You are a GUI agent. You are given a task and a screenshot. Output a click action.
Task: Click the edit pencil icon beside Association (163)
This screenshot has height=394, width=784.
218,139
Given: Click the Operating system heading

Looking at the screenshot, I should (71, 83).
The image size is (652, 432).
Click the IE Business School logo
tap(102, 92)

☆ ☆ ☆ ☆ ☆

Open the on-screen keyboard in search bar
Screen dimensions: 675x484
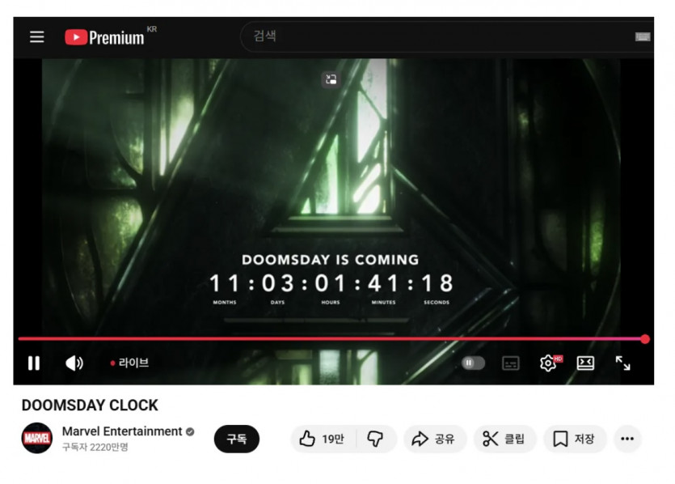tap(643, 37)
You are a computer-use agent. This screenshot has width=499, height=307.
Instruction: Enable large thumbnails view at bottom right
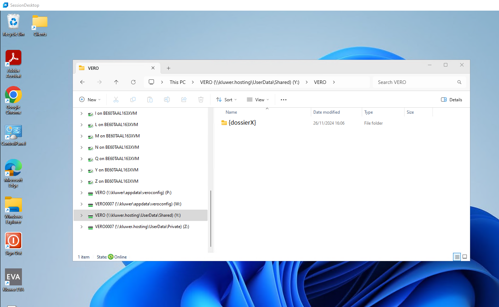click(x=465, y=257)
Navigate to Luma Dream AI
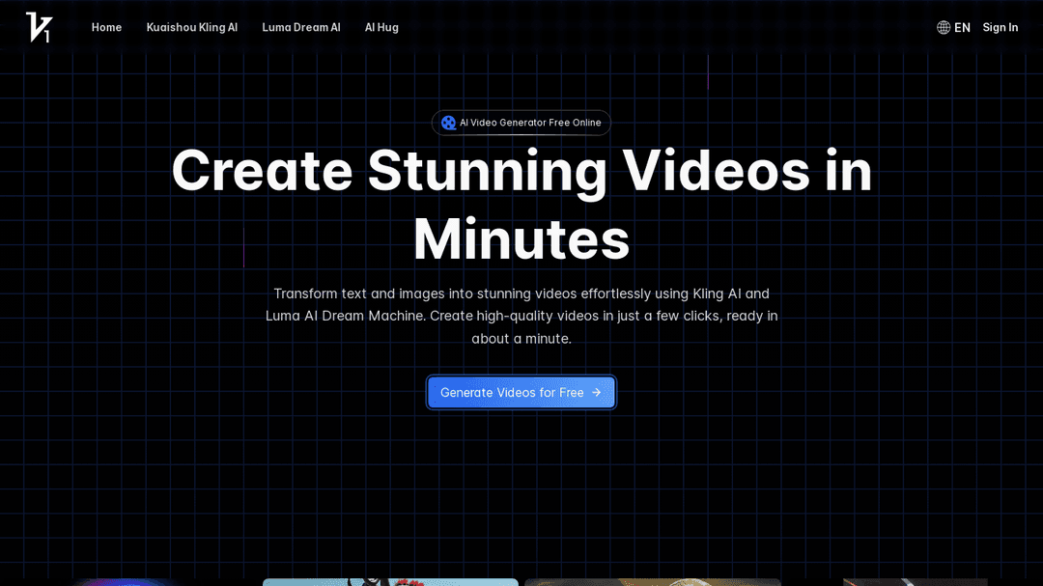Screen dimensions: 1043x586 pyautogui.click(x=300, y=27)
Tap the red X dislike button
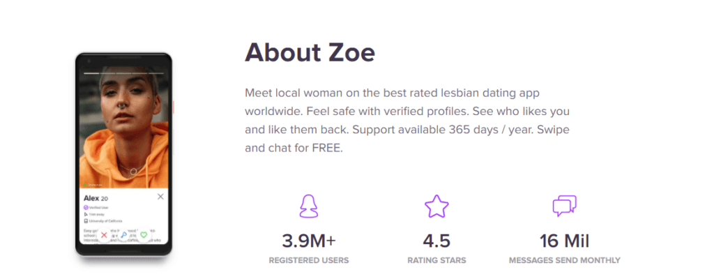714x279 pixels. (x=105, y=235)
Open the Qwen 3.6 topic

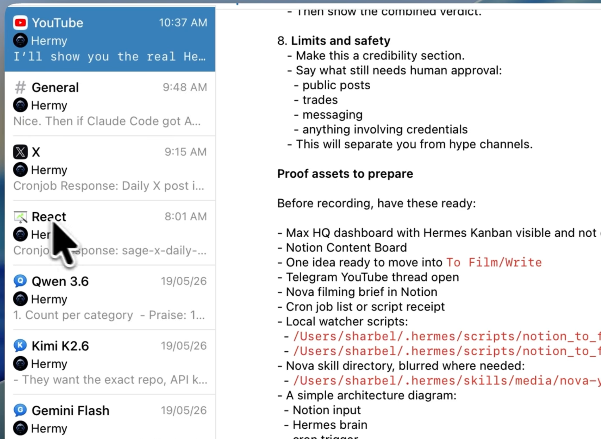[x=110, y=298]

☆ ☆ ☆ ☆ ☆

• Aim of the task: A single figure is required: the number of lines in the entries that hold the string "agent".

• Expected answer: 2